-- RECORDS TO PROCESS --
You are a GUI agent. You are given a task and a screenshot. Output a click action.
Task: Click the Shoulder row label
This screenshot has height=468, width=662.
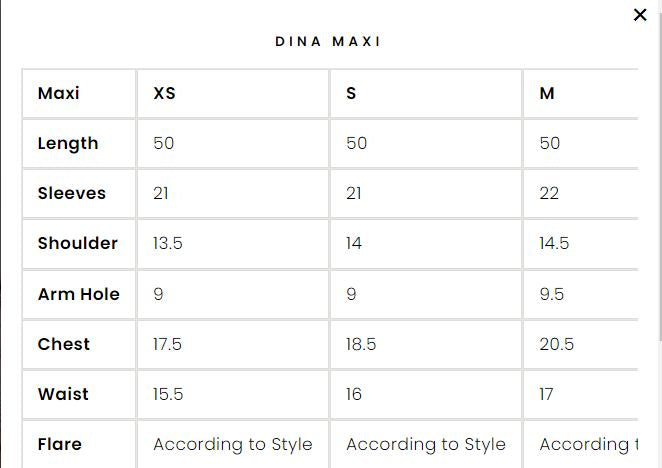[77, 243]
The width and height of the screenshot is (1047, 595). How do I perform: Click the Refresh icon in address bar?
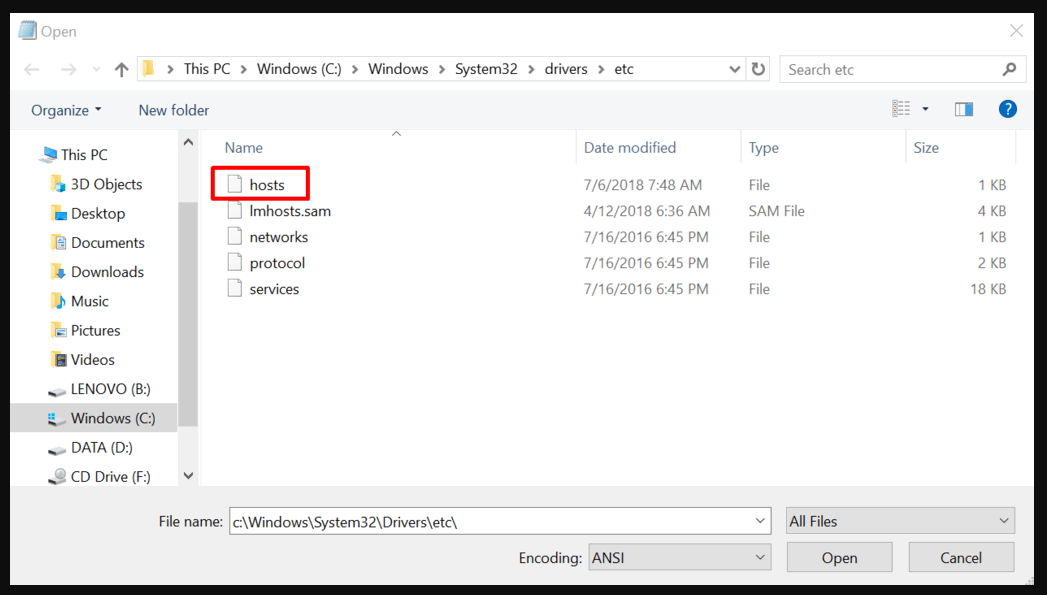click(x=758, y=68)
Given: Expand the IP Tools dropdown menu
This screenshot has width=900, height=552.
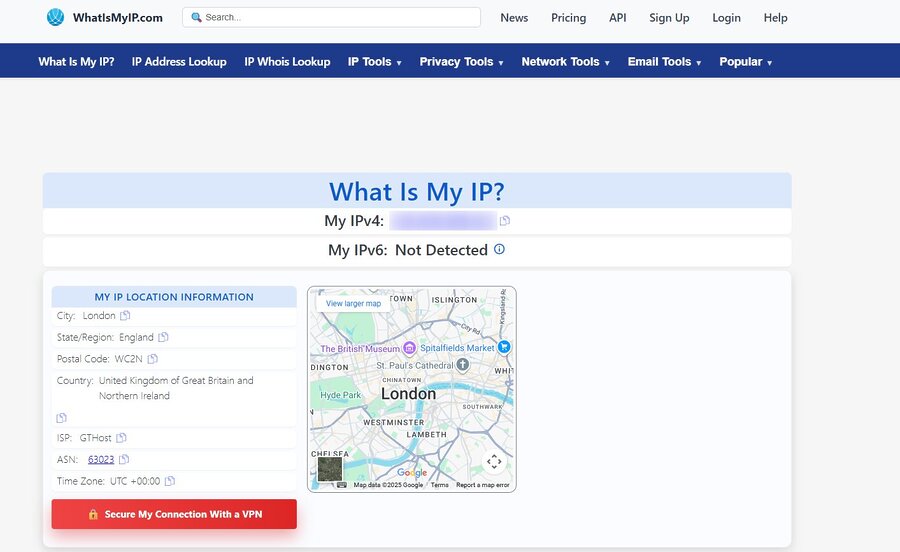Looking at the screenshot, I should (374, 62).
---
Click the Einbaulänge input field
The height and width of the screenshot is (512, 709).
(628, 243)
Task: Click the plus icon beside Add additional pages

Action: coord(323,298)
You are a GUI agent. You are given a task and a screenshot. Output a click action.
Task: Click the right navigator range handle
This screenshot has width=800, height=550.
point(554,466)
==
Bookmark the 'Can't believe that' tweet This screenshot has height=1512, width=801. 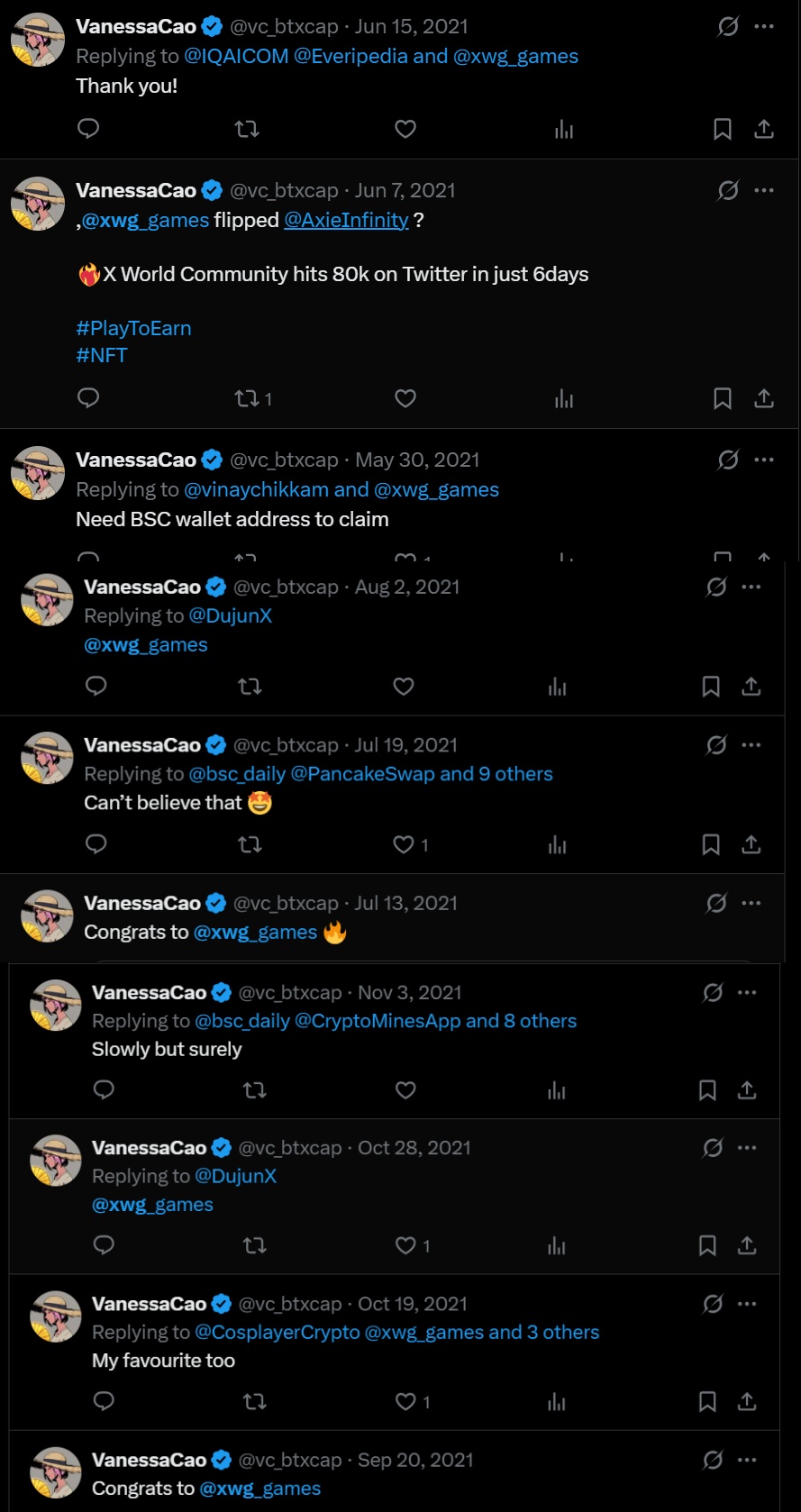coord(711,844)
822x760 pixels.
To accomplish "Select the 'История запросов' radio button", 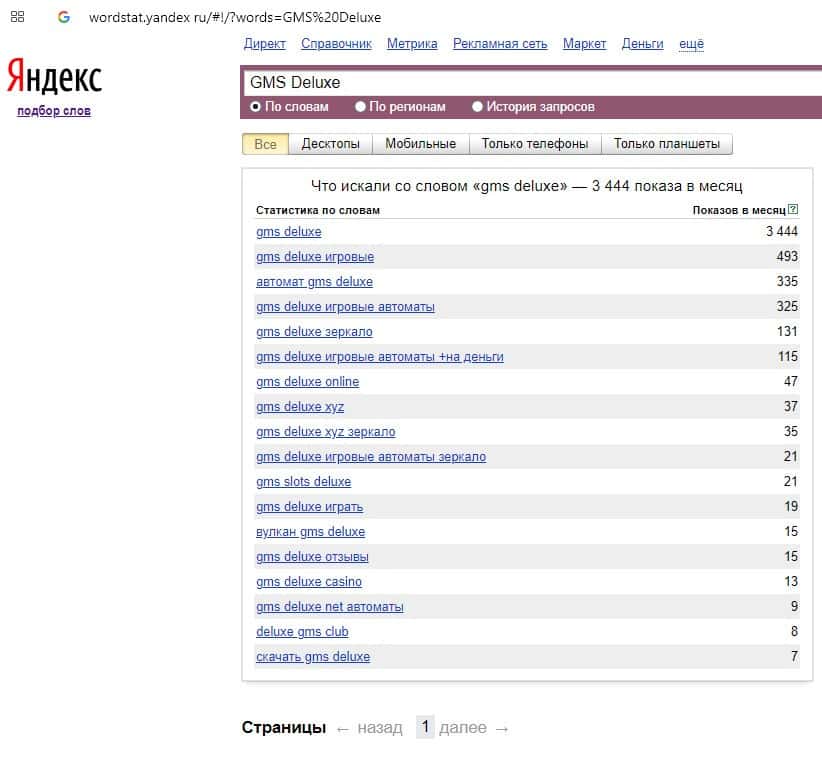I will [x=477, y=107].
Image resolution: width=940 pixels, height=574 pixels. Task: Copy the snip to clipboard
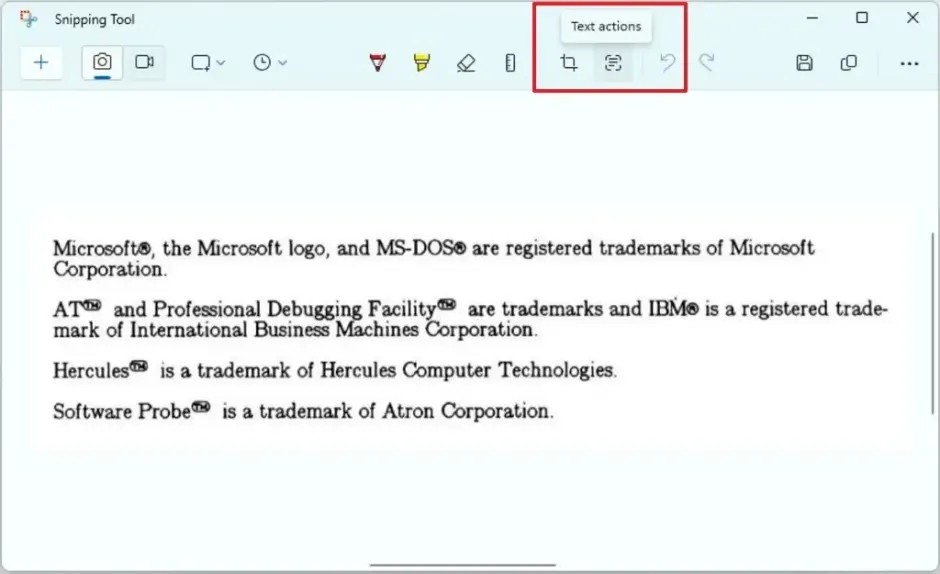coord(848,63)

-- WORK ITEM --
Working from the entries above, reproduce exactly and only the lines beginning with the line that has "Task: Click the Shoulder row label" and ending with the line that has "Given: Expand the IP Tools dropdown menu"; omit all pictures.

-- EXERCISE RESULT --
Task: Click the Shoulder row label
This screenshot has height=468, width=662.
[77, 243]
The width and height of the screenshot is (1047, 595). How do I perform: Click the Refresh icon in address bar?
click(x=758, y=68)
Given: Expand the IP Tools dropdown menu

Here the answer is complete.